Given an array A of integers, find the maximum of j - i subjected to the constraint of A[i] <= A[j].

If there is no solution possible, return -1.

Example : A : [3 5 4 2]

Output : 2 for the pair (3, 4)

NOTE: You only need to implement the given function. Do not read input, instead use the arguments to the function. Do not print the output, instead return values as specified. Still have a doubt? Checkout Sample Codes for more details.

Solution:

1. To solve this problem, we need to get two optimum indexes of arr[]: left index i and right index j.

2. For an element arr[i], we do not need to consider arr[i] for left index if there is an element smaller than arr[i] on left side of arr[i].

3. Similarly, if there is a greater element on right side of arr[j] then we do not need to consider this j for right index.
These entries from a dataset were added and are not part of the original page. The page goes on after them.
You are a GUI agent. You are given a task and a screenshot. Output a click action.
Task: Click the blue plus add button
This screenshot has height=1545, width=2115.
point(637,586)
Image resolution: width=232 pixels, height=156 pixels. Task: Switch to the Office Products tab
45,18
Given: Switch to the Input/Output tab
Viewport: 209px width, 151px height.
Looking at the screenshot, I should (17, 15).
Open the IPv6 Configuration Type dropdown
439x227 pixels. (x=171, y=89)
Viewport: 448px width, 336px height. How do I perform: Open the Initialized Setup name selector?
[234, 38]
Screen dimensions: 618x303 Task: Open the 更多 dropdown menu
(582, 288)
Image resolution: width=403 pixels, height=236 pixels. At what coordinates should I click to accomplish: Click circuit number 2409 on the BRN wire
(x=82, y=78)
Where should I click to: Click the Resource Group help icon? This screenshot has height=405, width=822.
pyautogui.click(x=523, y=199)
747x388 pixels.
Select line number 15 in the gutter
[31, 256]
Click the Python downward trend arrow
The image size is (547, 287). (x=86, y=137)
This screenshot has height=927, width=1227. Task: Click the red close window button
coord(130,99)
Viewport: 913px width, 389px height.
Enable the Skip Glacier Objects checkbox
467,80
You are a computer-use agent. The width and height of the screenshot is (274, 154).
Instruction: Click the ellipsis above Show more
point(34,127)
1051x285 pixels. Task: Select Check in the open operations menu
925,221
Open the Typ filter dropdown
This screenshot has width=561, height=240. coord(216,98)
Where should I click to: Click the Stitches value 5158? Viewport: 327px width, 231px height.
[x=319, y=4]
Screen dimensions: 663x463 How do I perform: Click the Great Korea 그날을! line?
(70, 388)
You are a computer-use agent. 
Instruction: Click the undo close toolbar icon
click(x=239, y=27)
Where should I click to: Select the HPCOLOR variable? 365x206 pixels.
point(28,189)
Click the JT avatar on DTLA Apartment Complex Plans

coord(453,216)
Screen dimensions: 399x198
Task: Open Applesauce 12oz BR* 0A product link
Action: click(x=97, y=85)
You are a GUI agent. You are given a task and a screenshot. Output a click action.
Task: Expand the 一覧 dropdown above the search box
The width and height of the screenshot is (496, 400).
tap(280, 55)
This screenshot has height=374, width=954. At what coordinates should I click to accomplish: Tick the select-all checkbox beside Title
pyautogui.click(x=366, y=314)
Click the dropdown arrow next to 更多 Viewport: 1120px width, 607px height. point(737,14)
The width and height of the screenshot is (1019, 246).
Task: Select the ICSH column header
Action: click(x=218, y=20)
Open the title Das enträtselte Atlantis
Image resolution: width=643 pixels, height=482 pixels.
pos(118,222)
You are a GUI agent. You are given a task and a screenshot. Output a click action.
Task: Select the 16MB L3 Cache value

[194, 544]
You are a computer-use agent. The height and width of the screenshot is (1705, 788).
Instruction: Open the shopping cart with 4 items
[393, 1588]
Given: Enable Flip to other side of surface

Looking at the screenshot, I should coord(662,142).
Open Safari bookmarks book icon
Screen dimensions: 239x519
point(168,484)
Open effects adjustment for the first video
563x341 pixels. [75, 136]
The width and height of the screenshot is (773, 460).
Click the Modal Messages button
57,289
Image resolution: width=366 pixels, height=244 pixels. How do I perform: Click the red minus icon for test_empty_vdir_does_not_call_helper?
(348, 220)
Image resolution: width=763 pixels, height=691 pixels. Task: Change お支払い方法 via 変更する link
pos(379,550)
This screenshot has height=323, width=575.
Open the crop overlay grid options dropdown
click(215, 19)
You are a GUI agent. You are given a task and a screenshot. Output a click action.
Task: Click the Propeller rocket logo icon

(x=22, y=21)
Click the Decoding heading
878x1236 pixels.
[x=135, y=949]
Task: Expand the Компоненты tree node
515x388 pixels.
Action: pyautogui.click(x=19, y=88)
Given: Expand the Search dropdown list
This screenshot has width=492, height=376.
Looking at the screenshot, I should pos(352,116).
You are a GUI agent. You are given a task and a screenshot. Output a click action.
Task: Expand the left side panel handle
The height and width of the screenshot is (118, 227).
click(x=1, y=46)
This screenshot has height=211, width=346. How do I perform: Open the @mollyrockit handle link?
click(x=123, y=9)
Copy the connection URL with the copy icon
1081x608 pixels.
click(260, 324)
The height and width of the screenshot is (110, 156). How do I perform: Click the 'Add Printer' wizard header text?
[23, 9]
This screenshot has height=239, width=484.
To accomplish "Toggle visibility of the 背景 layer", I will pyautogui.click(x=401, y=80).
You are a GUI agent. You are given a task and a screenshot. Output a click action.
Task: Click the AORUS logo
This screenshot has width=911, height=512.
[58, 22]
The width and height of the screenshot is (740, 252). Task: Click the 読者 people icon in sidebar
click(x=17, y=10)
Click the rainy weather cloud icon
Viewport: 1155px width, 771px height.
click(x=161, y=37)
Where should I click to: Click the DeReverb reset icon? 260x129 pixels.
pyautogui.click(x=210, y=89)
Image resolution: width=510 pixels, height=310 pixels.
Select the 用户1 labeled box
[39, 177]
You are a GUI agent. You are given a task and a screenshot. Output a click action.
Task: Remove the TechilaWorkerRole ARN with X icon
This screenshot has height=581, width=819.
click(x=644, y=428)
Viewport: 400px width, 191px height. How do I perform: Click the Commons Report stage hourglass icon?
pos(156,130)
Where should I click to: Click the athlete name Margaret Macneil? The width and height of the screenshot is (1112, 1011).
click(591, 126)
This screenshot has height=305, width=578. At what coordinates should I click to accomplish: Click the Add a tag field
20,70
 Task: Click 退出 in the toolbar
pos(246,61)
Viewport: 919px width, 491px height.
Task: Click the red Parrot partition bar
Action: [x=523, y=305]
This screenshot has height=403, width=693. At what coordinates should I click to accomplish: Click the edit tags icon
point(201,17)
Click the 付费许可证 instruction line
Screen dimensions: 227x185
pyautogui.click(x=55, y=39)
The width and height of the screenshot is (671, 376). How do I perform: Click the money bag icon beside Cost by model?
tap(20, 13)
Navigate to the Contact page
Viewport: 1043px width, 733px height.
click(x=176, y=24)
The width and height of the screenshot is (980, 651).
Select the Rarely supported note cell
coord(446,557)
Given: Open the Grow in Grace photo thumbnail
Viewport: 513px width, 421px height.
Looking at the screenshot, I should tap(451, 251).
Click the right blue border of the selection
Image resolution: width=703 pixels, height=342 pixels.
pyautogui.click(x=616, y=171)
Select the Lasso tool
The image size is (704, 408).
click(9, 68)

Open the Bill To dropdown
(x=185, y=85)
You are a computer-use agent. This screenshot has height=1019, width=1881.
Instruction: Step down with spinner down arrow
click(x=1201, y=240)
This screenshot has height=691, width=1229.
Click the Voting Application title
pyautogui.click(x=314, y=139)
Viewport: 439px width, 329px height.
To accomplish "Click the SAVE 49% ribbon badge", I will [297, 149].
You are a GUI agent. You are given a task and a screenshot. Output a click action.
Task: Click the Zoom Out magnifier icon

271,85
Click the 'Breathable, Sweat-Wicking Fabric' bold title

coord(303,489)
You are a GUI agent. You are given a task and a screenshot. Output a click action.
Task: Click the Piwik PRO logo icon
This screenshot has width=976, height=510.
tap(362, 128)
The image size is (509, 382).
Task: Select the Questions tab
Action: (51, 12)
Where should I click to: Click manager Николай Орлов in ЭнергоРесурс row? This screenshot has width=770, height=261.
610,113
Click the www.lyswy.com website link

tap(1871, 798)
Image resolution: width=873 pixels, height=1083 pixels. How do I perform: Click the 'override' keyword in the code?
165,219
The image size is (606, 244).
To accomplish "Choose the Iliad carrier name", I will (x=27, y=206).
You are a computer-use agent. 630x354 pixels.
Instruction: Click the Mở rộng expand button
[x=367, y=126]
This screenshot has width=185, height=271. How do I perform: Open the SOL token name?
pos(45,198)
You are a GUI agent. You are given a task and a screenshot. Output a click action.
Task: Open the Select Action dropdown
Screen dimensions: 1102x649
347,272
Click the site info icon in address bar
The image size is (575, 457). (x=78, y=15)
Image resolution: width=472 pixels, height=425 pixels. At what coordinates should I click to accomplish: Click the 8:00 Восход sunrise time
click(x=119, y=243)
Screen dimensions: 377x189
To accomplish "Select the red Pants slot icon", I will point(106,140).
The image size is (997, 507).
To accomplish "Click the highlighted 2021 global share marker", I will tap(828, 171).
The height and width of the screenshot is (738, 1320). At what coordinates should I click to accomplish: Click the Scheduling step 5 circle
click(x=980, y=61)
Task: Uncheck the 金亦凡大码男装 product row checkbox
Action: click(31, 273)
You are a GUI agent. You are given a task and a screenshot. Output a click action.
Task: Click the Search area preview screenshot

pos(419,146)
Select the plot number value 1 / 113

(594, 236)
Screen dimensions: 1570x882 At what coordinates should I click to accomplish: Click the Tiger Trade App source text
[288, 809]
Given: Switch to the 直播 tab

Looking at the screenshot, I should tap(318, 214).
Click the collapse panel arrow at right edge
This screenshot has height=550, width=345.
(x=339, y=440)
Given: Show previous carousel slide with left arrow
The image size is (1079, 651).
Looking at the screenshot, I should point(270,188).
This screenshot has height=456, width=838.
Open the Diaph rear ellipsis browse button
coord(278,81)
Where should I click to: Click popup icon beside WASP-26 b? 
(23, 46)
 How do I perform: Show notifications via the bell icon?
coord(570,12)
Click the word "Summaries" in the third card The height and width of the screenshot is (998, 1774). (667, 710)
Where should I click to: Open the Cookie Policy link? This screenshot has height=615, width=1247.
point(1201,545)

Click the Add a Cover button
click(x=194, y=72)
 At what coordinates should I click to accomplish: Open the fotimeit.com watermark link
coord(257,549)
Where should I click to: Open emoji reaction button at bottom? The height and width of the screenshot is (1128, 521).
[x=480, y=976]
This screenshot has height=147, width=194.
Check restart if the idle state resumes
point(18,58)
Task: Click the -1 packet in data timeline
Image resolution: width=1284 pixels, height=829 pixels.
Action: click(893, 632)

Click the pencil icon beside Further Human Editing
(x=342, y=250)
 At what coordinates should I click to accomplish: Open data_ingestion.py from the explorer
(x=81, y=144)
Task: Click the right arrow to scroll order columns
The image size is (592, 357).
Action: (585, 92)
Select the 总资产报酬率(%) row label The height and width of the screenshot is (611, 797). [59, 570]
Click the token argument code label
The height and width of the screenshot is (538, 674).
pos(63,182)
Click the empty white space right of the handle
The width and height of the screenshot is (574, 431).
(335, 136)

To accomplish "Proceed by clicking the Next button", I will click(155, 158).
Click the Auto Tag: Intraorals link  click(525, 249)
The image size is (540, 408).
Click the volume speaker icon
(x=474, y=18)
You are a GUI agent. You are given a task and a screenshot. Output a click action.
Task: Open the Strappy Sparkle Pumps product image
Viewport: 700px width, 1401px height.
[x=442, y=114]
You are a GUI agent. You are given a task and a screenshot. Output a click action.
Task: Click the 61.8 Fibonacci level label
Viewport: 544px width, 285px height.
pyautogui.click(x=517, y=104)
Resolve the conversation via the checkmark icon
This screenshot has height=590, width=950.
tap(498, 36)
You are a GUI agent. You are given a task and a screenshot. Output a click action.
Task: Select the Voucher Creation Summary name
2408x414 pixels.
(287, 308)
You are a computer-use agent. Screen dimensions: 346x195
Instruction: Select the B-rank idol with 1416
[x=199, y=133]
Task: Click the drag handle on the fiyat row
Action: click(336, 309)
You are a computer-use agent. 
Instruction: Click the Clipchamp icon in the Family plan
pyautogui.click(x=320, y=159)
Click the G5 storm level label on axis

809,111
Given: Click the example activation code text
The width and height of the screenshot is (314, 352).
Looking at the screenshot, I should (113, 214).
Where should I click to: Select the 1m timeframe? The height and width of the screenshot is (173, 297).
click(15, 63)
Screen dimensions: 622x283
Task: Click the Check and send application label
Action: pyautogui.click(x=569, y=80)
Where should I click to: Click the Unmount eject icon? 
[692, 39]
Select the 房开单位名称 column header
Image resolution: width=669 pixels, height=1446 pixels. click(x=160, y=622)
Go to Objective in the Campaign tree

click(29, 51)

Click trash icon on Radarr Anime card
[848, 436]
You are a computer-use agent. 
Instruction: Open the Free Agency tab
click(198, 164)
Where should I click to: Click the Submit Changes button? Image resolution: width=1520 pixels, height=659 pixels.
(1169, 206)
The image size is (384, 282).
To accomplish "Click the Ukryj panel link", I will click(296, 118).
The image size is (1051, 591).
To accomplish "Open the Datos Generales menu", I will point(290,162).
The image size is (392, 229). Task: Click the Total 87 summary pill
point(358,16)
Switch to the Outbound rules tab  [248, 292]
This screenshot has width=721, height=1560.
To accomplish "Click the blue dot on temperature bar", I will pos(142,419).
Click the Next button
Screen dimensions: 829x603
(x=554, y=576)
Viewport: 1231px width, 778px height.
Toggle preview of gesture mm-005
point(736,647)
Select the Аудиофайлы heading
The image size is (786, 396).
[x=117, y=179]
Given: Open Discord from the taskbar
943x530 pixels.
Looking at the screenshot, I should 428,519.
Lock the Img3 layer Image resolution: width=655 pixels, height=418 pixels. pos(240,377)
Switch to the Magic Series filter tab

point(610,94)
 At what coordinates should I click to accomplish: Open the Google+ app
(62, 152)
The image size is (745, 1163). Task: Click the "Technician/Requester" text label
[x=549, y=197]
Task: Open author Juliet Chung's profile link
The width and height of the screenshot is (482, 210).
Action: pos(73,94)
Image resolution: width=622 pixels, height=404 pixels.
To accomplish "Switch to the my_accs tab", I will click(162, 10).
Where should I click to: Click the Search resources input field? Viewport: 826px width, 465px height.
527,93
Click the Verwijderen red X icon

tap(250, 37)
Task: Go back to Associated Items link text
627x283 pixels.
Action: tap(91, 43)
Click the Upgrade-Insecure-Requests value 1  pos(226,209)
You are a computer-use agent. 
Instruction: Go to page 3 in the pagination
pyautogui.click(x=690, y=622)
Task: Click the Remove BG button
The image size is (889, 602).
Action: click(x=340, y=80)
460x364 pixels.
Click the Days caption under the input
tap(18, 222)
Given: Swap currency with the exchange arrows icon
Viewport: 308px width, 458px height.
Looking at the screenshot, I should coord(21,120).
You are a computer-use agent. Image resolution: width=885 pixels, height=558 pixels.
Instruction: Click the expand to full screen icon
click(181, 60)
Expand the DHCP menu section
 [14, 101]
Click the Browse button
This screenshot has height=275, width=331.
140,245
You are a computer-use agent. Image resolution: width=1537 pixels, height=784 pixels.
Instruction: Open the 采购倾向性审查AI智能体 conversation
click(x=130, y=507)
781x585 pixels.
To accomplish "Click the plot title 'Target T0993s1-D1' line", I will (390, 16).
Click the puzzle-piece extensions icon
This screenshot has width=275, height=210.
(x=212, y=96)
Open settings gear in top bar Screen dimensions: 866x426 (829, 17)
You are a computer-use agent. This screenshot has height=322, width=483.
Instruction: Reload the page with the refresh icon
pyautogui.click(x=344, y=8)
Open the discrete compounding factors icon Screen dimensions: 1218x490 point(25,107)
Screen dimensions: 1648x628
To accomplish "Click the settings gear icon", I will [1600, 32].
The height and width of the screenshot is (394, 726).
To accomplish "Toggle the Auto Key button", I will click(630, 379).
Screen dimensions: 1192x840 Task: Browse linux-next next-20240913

4. So we construct two auxiliary arrays LMin[] and RMax[] such that LMin[i] holds the smallest element on left side of arr[i] including arr[i], and RMax[j] holds the greatest element on right side of arr[j] including arr[j].

5. After constructing these two auxiliary arrays, we traverse both of these arrays from left to right.

6. While traversing LMin[] and RMa[] if we see that LMin[i] is greater than RMax[j], then we must move ahead in LMin[] (or do i++) because all elements on left of LMin[i] are greater than or equal to LMin[i]. Otherwise we must move ahead in RMax[j] to look for a greater j – i value.

int Solution::maximumGap(const vector<int> &A) {
    int maxGap;
    int i, j;

    vector<int> LMin(A.size(), 0);
    vector<int> RMax(A.size(), 0);

   /* Construct LMin such that LMin[i] stores the minimum value
       from (arr[0], arr[1], ... arr[i]) */
    LMin[0] = A[0];
    for (i = 1; i < A.size(); ++i)
        LMin[i] = min(A[i], LMin[i-1]);

    /* Construct RMax[] such that RMax[j] stores the maximum value
       from (arr[j], arr[j+1], ..arr[n-1]) */
    RMax[A.size()-1] = A[A.size()-1];
    for (j = A.size()-2; j >= 0; --j)
        RMax[j] = max(A[j], RMax[j+1]);

    /* Traverse both arrays from left to right to find optimum j - i
        This process is similar to merge() of MergeSort */
    i = 0, j = 0, maxGap = 0;
    while (j < A.size() && i < A.size()) {
        if (LMin[i] <= RMax[j]) {
            maxGap = max(maxGap, j-i);
            j = j + 1;
        } else {
            i = i+1;
        }
    }

    return maxGap;
}